[DATA LISTING Boundary: Start]
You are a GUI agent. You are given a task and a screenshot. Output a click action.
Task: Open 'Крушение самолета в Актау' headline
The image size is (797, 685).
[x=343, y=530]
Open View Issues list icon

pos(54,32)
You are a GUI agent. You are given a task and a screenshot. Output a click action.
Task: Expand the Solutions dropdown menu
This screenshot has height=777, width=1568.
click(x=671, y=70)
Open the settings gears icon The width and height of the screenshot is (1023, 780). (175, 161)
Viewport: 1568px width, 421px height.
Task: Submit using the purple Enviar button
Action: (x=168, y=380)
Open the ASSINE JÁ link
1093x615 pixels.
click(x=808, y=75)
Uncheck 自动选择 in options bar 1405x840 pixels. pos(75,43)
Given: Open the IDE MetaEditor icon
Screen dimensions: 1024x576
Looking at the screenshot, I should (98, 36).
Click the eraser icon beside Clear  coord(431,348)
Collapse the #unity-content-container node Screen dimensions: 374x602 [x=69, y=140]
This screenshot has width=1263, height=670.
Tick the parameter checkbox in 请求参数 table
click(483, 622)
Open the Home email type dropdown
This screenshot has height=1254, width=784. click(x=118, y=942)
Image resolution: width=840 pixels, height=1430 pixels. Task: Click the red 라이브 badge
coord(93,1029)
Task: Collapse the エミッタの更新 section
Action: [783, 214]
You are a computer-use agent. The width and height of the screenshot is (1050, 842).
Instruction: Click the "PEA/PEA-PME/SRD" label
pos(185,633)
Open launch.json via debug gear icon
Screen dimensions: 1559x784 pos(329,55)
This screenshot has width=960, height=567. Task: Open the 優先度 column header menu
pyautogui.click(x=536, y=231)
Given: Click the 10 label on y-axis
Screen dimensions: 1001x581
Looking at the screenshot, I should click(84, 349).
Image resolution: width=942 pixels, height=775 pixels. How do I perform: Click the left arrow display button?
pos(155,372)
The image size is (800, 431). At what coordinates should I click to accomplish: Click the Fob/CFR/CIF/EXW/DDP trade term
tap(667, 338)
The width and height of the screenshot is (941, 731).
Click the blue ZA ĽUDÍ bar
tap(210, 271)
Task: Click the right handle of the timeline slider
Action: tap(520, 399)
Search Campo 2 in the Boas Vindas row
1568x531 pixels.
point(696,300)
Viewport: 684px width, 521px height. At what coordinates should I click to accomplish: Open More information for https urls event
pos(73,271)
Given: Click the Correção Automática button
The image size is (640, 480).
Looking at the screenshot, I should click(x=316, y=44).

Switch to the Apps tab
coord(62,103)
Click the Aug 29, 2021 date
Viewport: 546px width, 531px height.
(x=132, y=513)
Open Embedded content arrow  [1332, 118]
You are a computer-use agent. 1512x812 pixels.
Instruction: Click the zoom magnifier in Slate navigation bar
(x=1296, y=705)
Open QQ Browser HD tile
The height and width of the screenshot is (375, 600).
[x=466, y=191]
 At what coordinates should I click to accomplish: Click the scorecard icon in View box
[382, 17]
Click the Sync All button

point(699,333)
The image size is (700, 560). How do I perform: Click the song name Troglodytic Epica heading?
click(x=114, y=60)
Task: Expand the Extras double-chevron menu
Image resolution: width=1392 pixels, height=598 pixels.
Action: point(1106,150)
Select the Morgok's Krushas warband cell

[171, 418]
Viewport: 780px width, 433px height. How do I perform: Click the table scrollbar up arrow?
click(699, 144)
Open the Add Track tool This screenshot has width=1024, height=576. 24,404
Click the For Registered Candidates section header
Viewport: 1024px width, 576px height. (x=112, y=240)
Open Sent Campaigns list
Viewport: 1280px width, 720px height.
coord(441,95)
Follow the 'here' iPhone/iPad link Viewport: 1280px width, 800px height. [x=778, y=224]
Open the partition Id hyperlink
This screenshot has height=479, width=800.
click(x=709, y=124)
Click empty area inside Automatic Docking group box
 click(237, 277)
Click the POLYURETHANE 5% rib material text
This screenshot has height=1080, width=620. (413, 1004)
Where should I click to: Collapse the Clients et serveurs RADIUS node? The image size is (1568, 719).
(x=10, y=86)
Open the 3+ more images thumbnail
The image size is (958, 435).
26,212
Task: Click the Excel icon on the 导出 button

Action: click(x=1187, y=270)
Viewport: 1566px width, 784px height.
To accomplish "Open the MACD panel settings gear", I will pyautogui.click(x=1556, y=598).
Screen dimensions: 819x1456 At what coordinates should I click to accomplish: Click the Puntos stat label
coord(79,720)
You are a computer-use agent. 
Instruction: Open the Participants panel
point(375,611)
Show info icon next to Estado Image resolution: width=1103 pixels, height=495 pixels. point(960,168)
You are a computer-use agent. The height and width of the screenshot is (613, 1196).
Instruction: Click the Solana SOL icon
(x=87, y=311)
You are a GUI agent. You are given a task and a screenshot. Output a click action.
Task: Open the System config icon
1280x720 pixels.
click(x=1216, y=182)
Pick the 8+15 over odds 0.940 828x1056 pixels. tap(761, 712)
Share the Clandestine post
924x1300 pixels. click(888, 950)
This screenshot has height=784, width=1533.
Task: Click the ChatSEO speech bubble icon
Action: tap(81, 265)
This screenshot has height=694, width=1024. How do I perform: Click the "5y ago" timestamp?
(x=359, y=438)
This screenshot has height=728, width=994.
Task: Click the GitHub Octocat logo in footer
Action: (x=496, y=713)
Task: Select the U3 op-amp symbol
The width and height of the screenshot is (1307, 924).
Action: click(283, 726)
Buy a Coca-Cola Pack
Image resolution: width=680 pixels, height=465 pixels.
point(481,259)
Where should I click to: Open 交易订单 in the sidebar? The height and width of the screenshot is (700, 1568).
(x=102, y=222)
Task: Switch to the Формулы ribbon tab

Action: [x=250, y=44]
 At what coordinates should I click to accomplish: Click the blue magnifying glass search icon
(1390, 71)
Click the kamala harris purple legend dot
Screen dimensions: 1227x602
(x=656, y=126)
[DATA LISTING Boundary: End]
Every line of the entries above that includes "content" should be copied.

● **ANSWER TO THIS TASK**:
Collapse the #unity-content-container node Screen dimensions: 374x602 [x=69, y=140]
Open Embedded content arrow  [1332, 118]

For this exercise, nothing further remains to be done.